WHAT THE TASK ASKS — Please rewrite the records below as a numbered list, one line per item, leaving out the blank lines.

RECORDS PROVIDED —
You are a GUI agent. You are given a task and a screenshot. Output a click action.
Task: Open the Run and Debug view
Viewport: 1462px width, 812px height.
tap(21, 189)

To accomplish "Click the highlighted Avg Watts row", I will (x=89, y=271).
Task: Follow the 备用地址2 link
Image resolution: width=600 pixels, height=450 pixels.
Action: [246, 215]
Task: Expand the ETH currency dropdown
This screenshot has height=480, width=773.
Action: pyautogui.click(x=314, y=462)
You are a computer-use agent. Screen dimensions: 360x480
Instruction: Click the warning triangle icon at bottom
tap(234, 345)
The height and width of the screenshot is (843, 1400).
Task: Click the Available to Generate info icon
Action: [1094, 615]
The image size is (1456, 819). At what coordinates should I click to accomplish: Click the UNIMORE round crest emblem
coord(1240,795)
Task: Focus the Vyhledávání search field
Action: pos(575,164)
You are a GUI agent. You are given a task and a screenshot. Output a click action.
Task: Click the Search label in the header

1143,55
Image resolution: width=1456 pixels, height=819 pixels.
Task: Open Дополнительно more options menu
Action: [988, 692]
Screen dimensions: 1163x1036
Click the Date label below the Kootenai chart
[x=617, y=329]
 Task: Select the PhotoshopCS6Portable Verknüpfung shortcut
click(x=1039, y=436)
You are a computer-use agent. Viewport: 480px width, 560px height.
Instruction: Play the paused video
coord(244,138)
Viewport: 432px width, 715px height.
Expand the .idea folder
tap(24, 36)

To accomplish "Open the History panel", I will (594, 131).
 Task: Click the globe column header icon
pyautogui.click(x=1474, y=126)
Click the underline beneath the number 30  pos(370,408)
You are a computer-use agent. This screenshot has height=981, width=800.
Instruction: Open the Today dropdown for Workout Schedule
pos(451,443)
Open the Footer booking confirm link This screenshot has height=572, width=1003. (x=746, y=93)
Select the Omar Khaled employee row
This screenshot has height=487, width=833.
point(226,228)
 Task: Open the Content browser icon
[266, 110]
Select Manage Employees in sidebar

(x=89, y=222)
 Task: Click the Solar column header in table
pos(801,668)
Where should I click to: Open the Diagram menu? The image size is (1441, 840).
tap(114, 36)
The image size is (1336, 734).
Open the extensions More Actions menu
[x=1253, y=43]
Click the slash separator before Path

FINAL ANSWER —
1. You are a GUI agent. You are given a task and a screenshot. Output a click action.
2. Task: Open the Run and Debug view
3. Viewport: 1462px width, 812px height.
4. tap(21, 189)
5. To accomplish "Click the highlighted Avg Watts row", I will (x=89, y=271).
6. Task: Follow the 备用地址2 link
7. Image resolution: width=600 pixels, height=450 pixels.
8. Action: [246, 215]
9. Task: Expand the ETH currency dropdown
10. This screenshot has height=480, width=773.
11. Action: pyautogui.click(x=314, y=462)
12. You are a computer-use agent. Screen dimensions: 360x480
13. Instruction: Click the warning triangle icon at bottom
14. tap(234, 345)
15. The height and width of the screenshot is (843, 1400).
16. Task: Click the Available to Generate info icon
17. Action: [1094, 615]
18. The image size is (1456, 819). At what coordinates should I click to accomplish: Click the UNIMORE round crest emblem
19. coord(1240,795)
20. Task: Focus the Vyhledávání search field
21. Action: pos(575,164)
22. You are a GUI agent. You are given a task and a screenshot. Output a click action.
23. Task: Click the Search label in the header
24. 1143,55
25. Image resolution: width=1456 pixels, height=819 pixels.
26. Task: Open Дополнительно more options menu
27. Action: [988, 692]
28. Screen dimensions: 1163x1036
29. Click the Date label below the Kootenai chart
30. [x=617, y=329]
31.  Task: Select the PhotoshopCS6Portable Verknüpfung shortcut
32. click(x=1039, y=436)
33. You are a computer-use agent. Viewport: 480px width, 560px height.
34. Instruction: Play the paused video
35. coord(244,138)
36. Viewport: 432px width, 715px height.
37. Expand the .idea folder
38. tap(24, 36)
39. To accomplish "Open the History panel", I will (594, 131).
40.  Task: Click the globe column header icon
41. pyautogui.click(x=1474, y=126)
42. Click the underline beneath the number 30  pos(370,408)
43. You are a computer-use agent. This screenshot has height=981, width=800.
44. Instruction: Open the Today dropdown for Workout Schedule
45. pos(451,443)
46. Open the Footer booking confirm link This screenshot has height=572, width=1003. (x=746, y=93)
47. Select the Omar Khaled employee row
48. This screenshot has height=487, width=833.
49. point(226,228)
50.  Task: Open the Content browser icon
51. [266, 110]
52. Select Manage Employees in sidebar
53. (x=89, y=222)
54.  Task: Click the Solar column header in table
55. pos(801,668)
56. Where should I click to: Open the Diagram menu? The image size is (1441, 840).
57. tap(114, 36)
58. The image size is (1336, 734).
59. Open the extensions More Actions menu
60. [x=1253, y=43]
61. Click the slash separator before Path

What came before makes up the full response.